(Excerpted records)
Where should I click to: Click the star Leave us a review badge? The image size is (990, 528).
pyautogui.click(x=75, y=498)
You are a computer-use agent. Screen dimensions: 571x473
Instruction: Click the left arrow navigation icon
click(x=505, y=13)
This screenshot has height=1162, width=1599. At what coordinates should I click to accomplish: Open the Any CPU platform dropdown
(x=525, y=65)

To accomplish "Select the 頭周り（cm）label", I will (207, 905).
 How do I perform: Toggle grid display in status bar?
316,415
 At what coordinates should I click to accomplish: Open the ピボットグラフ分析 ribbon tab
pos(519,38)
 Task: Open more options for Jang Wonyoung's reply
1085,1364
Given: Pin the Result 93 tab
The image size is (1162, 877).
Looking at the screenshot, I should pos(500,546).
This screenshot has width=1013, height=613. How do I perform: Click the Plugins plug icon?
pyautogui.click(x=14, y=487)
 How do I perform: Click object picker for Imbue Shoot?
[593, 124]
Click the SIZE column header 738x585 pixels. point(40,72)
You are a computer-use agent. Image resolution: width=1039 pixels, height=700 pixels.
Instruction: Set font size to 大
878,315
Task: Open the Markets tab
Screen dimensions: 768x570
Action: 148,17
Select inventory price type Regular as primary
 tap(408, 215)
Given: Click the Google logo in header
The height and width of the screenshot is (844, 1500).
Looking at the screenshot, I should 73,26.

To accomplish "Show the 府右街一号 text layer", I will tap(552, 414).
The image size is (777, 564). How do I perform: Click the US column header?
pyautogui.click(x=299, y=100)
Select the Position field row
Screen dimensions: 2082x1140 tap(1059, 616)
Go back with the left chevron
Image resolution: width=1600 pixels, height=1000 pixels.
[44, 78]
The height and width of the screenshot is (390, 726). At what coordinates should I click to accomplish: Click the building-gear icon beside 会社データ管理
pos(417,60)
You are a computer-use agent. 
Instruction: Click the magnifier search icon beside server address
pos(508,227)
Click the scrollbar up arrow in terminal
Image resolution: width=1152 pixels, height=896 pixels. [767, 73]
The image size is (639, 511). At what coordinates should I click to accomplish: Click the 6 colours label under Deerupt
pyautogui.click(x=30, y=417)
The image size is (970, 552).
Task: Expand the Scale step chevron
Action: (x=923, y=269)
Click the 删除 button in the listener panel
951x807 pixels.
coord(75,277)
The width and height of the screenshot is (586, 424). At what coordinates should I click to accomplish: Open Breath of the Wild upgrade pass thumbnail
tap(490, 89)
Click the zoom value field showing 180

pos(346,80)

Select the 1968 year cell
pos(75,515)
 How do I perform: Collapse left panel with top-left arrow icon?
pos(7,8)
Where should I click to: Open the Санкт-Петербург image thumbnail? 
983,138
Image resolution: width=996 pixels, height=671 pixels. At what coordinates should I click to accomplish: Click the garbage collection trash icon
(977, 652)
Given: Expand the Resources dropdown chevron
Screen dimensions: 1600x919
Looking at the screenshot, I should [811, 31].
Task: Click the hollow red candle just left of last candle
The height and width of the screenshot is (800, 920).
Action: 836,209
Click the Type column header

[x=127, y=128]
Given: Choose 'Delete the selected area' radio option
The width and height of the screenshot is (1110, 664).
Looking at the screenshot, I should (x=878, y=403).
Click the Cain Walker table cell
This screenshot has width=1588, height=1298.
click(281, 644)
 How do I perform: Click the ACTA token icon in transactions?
(End Excerpted records)
Exercise details:
Print the full listing, word for word.

Response to this task:
Where should I click to: Click the star Leave us a review badge? The image size is (990, 528).
pyautogui.click(x=75, y=498)
You are a computer-use agent. Screen dimensions: 571x473
Instruction: Click the left arrow navigation icon
click(x=505, y=13)
This screenshot has height=1162, width=1599. At what coordinates should I click to accomplish: Open the Any CPU platform dropdown
(x=525, y=65)

To accomplish "Select the 頭周り（cm）label", I will (207, 905).
 How do I perform: Toggle grid display in status bar?
316,415
 At what coordinates should I click to accomplish: Open the ピボットグラフ分析 ribbon tab
pos(519,38)
 Task: Open more options for Jang Wonyoung's reply
1085,1364
Given: Pin the Result 93 tab
The image size is (1162, 877).
Looking at the screenshot, I should pos(500,546).
This screenshot has width=1013, height=613. How do I perform: Click the Plugins plug icon?
pyautogui.click(x=14, y=487)
 How do I perform: Click object picker for Imbue Shoot?
[593, 124]
Click the SIZE column header 738x585 pixels. point(40,72)
You are a computer-use agent. Image resolution: width=1039 pixels, height=700 pixels.
Instruction: Set font size to 大
878,315
Task: Open the Markets tab
Screen dimensions: 768x570
Action: 148,17
Select inventory price type Regular as primary
 tap(408, 215)
Given: Click the Google logo in header
The height and width of the screenshot is (844, 1500).
Looking at the screenshot, I should 73,26.

To accomplish "Show the 府右街一号 text layer", I will tap(552, 414).
The image size is (777, 564). How do I perform: Click the US column header?
pyautogui.click(x=299, y=100)
Select the Position field row
Screen dimensions: 2082x1140 tap(1059, 616)
Go back with the left chevron
Image resolution: width=1600 pixels, height=1000 pixels.
[44, 78]
The height and width of the screenshot is (390, 726). At what coordinates should I click to accomplish: Click the building-gear icon beside 会社データ管理
pos(417,60)
You are a computer-use agent. 
Instruction: Click the magnifier search icon beside server address
pos(508,227)
Click the scrollbar up arrow in terminal
Image resolution: width=1152 pixels, height=896 pixels. [767, 73]
The image size is (639, 511). At what coordinates should I click to accomplish: Click the 6 colours label under Deerupt
pyautogui.click(x=30, y=417)
The image size is (970, 552).
Task: Expand the Scale step chevron
Action: (x=923, y=269)
Click the 删除 button in the listener panel
951x807 pixels.
coord(75,277)
The width and height of the screenshot is (586, 424). At what coordinates should I click to accomplish: Open Breath of the Wild upgrade pass thumbnail
tap(490, 89)
Click the zoom value field showing 180

pos(346,80)

Select the 1968 year cell
pos(75,515)
 How do I perform: Collapse left panel with top-left arrow icon?
pos(7,8)
Where should I click to: Open the Санкт-Петербург image thumbnail? 
983,138
Image resolution: width=996 pixels, height=671 pixels. At what coordinates should I click to accomplish: Click the garbage collection trash icon
(977, 652)
Given: Expand the Resources dropdown chevron
Screen dimensions: 1600x919
Looking at the screenshot, I should [811, 31].
Task: Click the hollow red candle just left of last candle
The height and width of the screenshot is (800, 920).
Action: 836,209
Click the Type column header

[x=127, y=128]
Given: Choose 'Delete the selected area' radio option
The width and height of the screenshot is (1110, 664).
Looking at the screenshot, I should (x=878, y=403).
Click the Cain Walker table cell
This screenshot has width=1588, height=1298.
click(281, 644)
 How do I perform: Click the ACTA token icon in transactions?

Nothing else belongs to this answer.